# Birgit Under a Xmas Tree ( Really)



## Seattleoperafan (Mar 24, 2013)




----------



## MAS (Apr 15, 2015)

I’m trying to read the name on the stocking behind her, but can’t make it out.


----------



## Seattleoperafan (Mar 24, 2013)

MAS said:


> I’m trying to read the name on the stocking behind her, but can’t make it out.


She and her husbandd were both fabulously wealthy but lived relatively simple relative to their income. Typical Scandinavian. If she were Southern there would be a huge curving driveway up to the house!!!!


----------



## Woodduck (Mar 17, 2014)

MAS said:


> I’m trying to read the name on the stocking behind her, but can’t make it out.

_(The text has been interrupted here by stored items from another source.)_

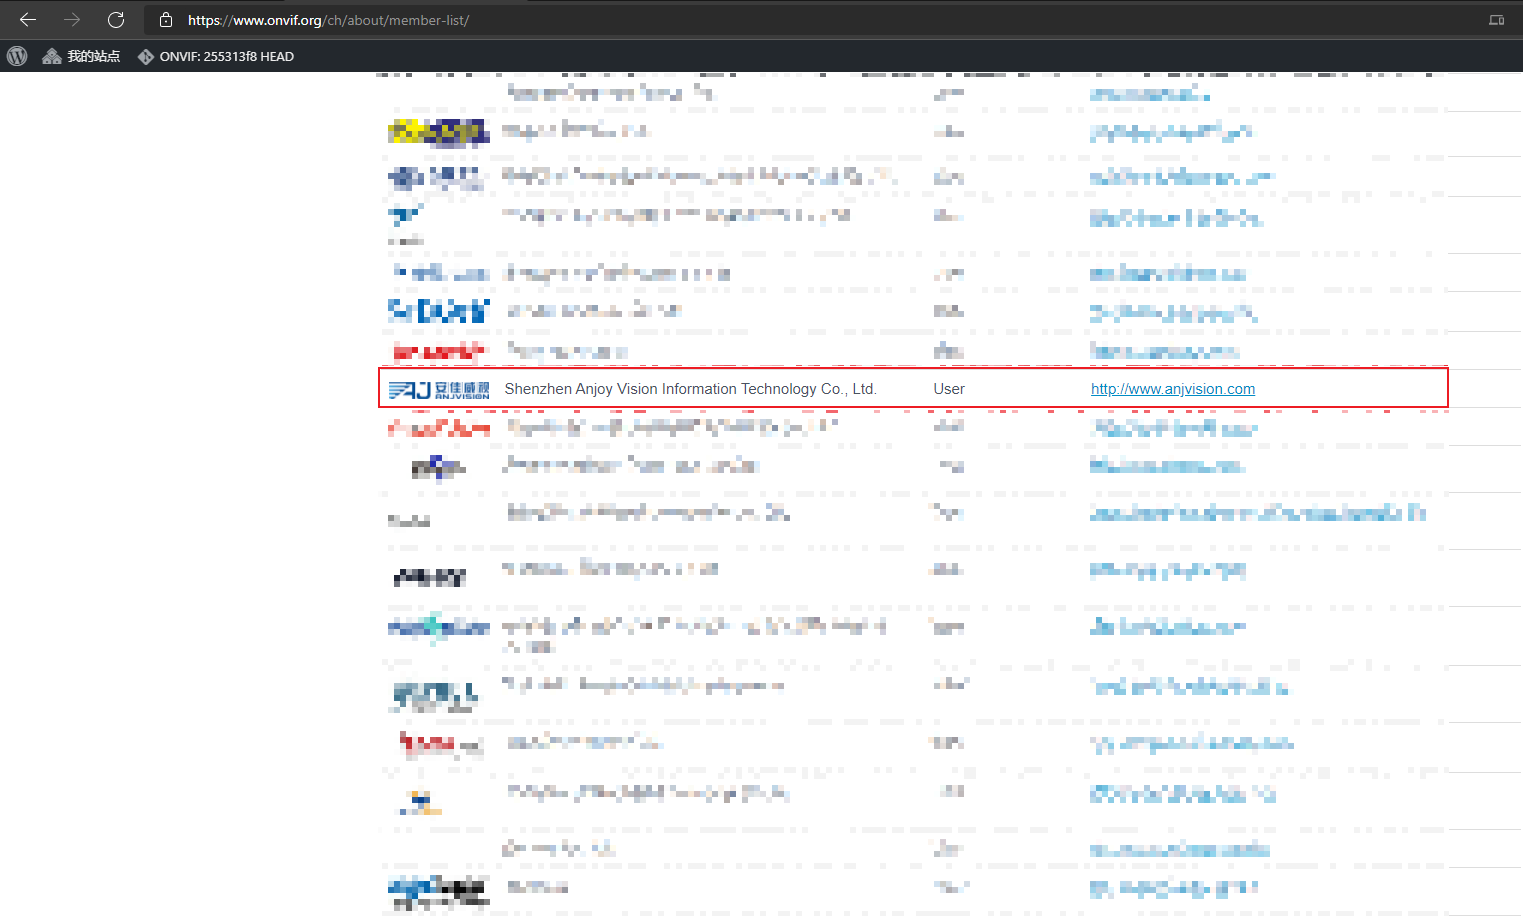Go back to the previous page
The height and width of the screenshot is (916, 1523).
28,20
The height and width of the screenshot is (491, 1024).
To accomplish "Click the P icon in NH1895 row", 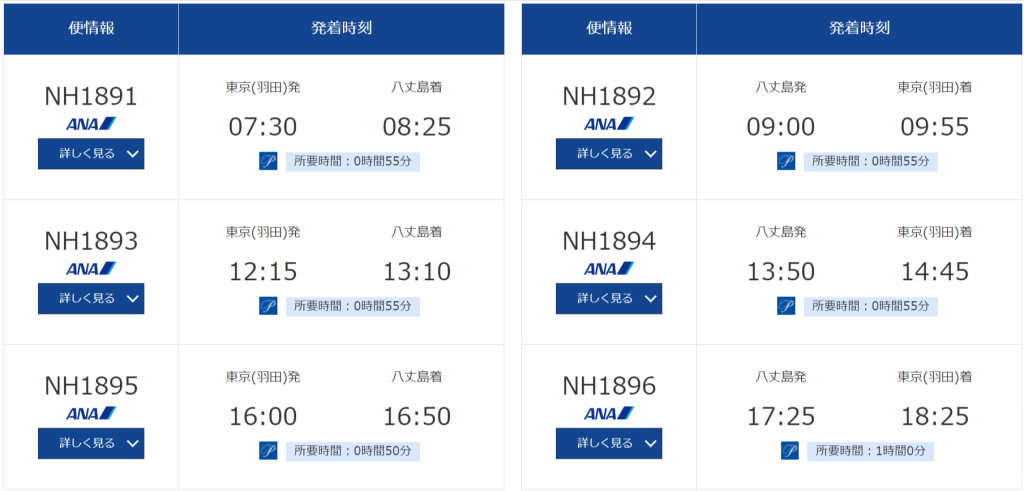I will tap(268, 451).
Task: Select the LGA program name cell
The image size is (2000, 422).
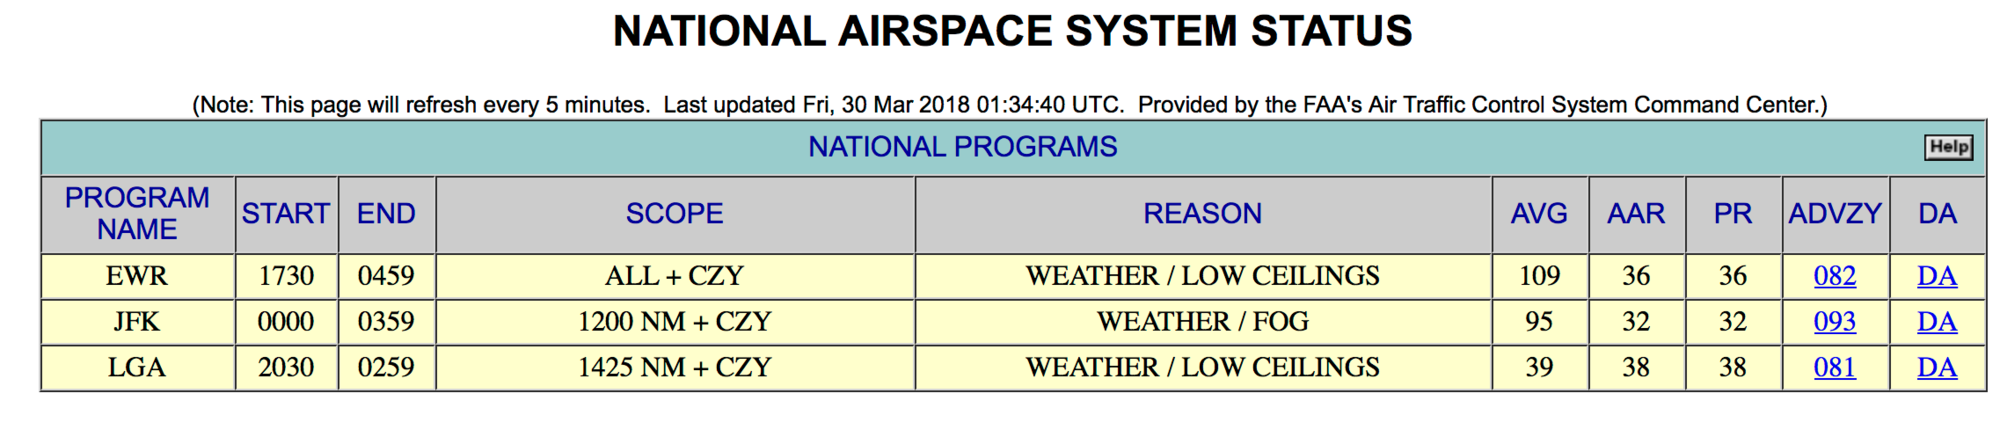Action: coord(137,368)
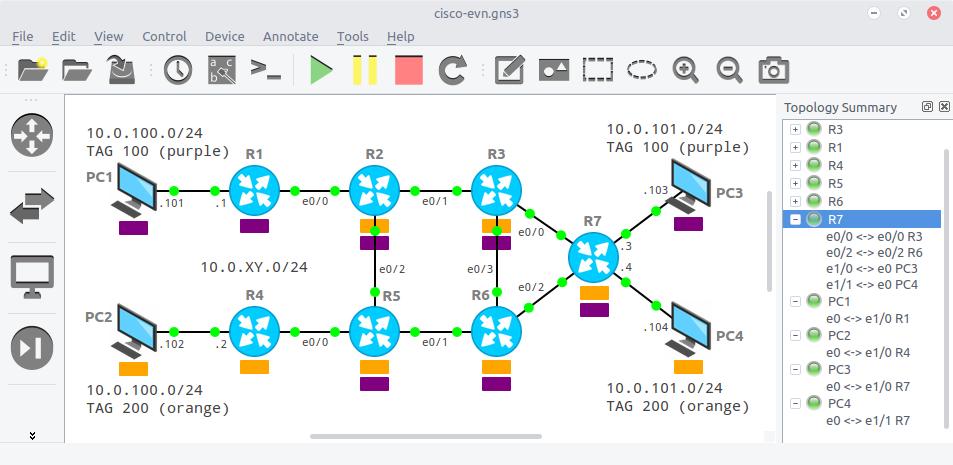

It looks like "Nancy." A real Viking name, as in "Nancy the Flaxen-haired, Sister of Erik the Red."


----------



## Rogerx (Apr 27, 2018)

Seattleoperafan said:


> View attachment 180804


Did you see the nice pictures on Instagram?


----------



## Seattleoperafan (Mar 24, 2013)

Rogerx said:


> Did you see the nice pictures on Instagram?


I commented but you didn't respond 😜I missed the latest one of her Xmas table. She loved to cook and entertain.


----------